100% Riesling from Rheingau, Germany.
Organic, hand harvested and naturally fermented using indigenous yeasts.
This wine has notes of tart green apple skin and is resiney and floral with a salty oceanic minerality. On the palate, it's medium-light, but really poised and present with a direct apple and tart pear, citrus salt and almost bitter, phenolic grip that defines the finish and lingers all gravelly cool. It has character, it's refreshing and invigorating and leaves a beautiful glaze of bitter herbal elements.
The estate of J.B. Becker, contrasting with the manicured lawns of neighboring aristocratic estates, could be defined by its dirty-fingered, weathered-skin, mess-of-a-tasting room aesthetic.

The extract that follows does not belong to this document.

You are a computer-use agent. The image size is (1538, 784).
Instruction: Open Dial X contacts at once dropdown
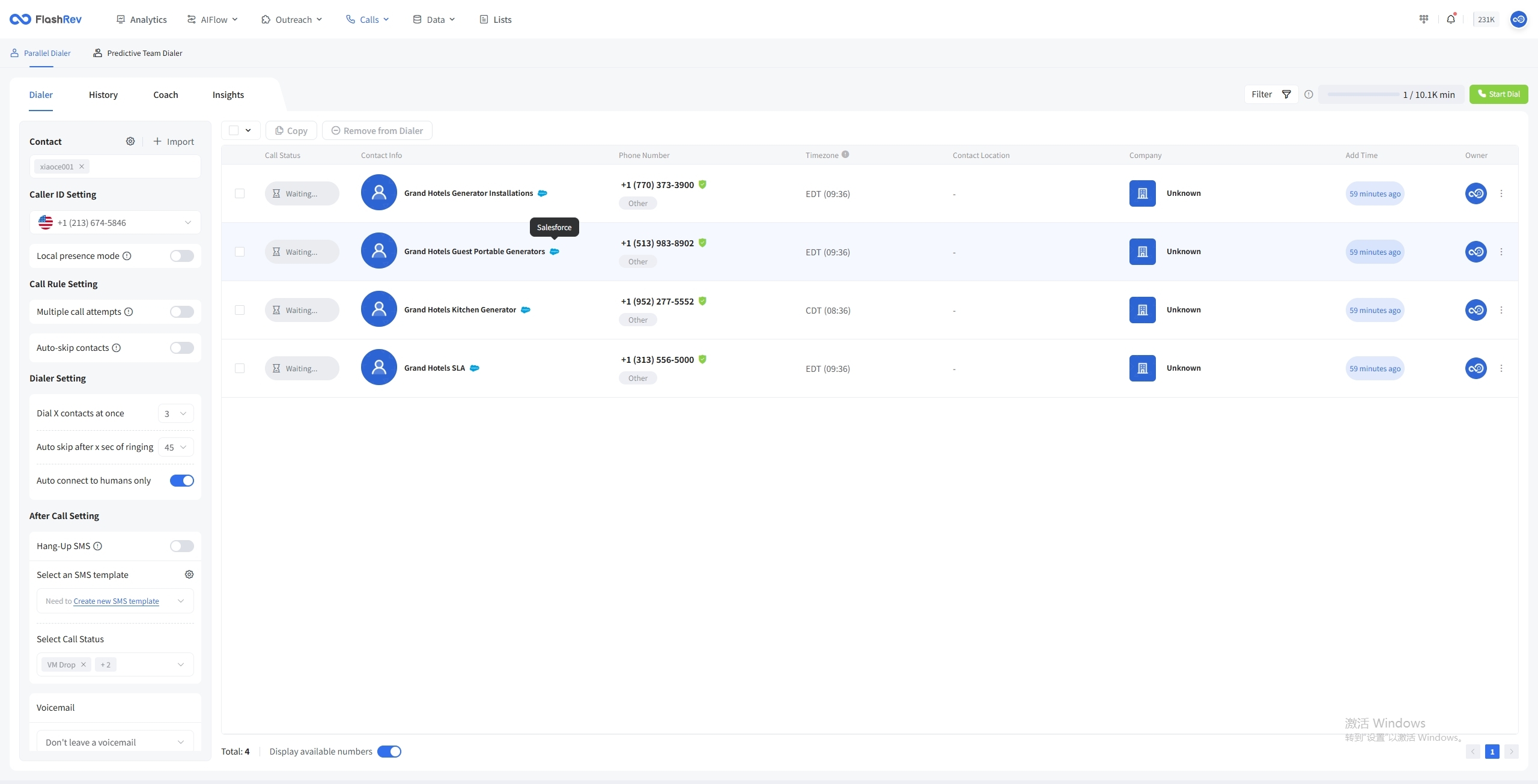[175, 413]
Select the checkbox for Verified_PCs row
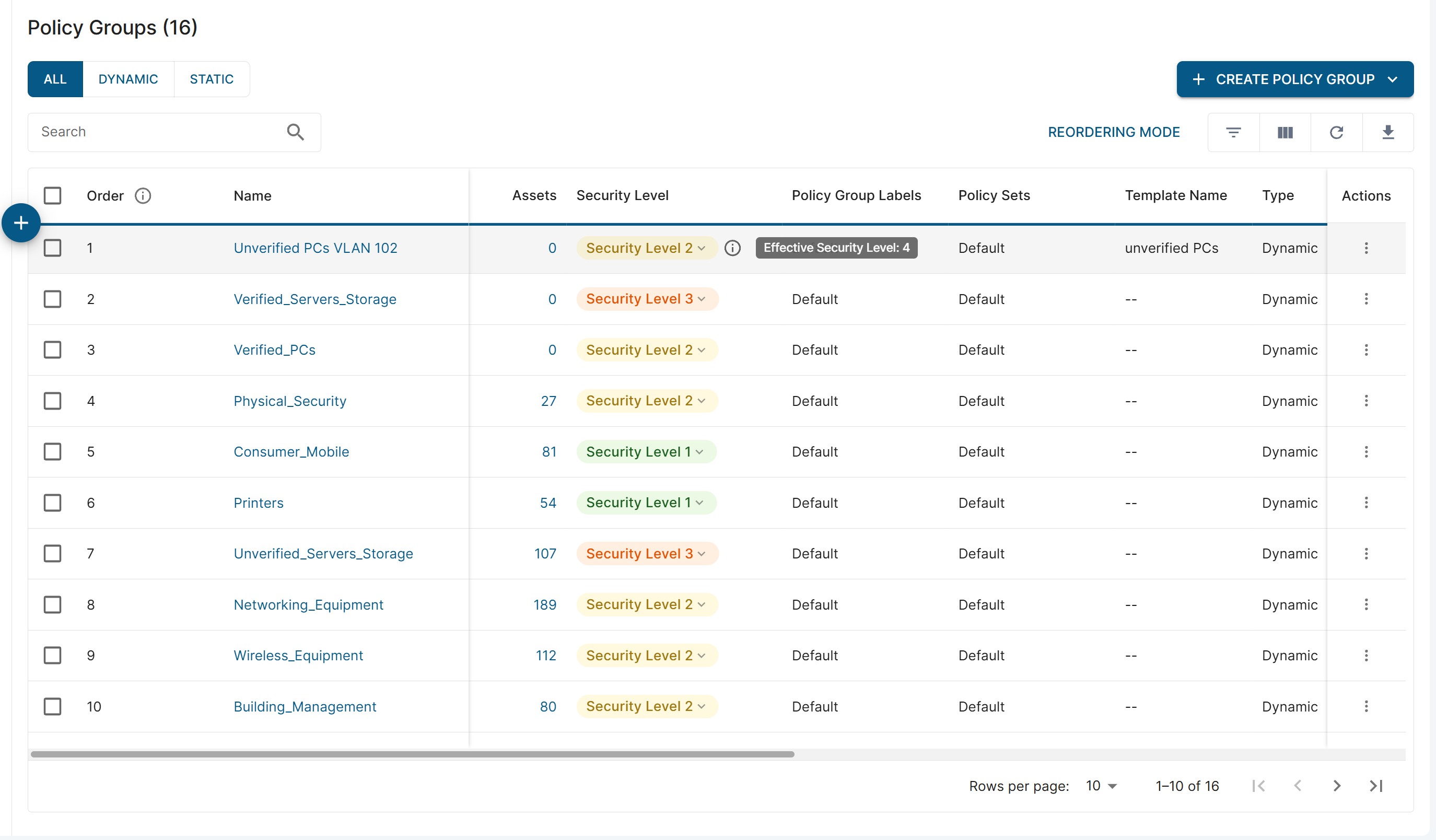Image resolution: width=1436 pixels, height=840 pixels. tap(52, 349)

Hans-Joseph Becker's winemaking has less to do with a condemnation or critique of the noble establishment and more to do with a vision that is so singular and steadfast that it feels totally irrelevant whether anyone thinks Becker's "aesthetic" is genius or folly. It just is. The wines have an in-your-face, love-it-or-hate-it sensibility. They are unfailingly honest. They present a bizarre vocabulary: dried earth and rocks, herbs, something vaguely subterranean, a savory, briny, smoky atmosphere that slowly reveals fine layers of bright citrus. For all this depth and mysteriousness, Becker's white wines are like Becker himself: angular, tensile with awkward elbows and muscle and sinew pulled tightly over a lean frame. They flaunt a rather prominent acidity that recalls the more nervy wines of the Mosel, Saar and Ruwer, though there is a weight, a density that speaks of the Rheingau. The overall effect, one must say, is bewildering and inspiring. Becker seems to relish the paradox. If there is any grand system here, it is inscrutable.